| Task directions |
Could you quote each of the items below verbatim, line for line?

Saved entries
▬▬▬▬▬▬

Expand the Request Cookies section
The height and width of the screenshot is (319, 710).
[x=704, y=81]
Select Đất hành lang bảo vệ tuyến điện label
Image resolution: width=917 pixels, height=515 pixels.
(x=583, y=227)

▬▬▬▬▬▬

| Answer to this problem |
Expand the Request Cookies section
The height and width of the screenshot is (319, 710).
[x=704, y=81]
Select Đất hành lang bảo vệ tuyến điện label
Image resolution: width=917 pixels, height=515 pixels.
(x=583, y=227)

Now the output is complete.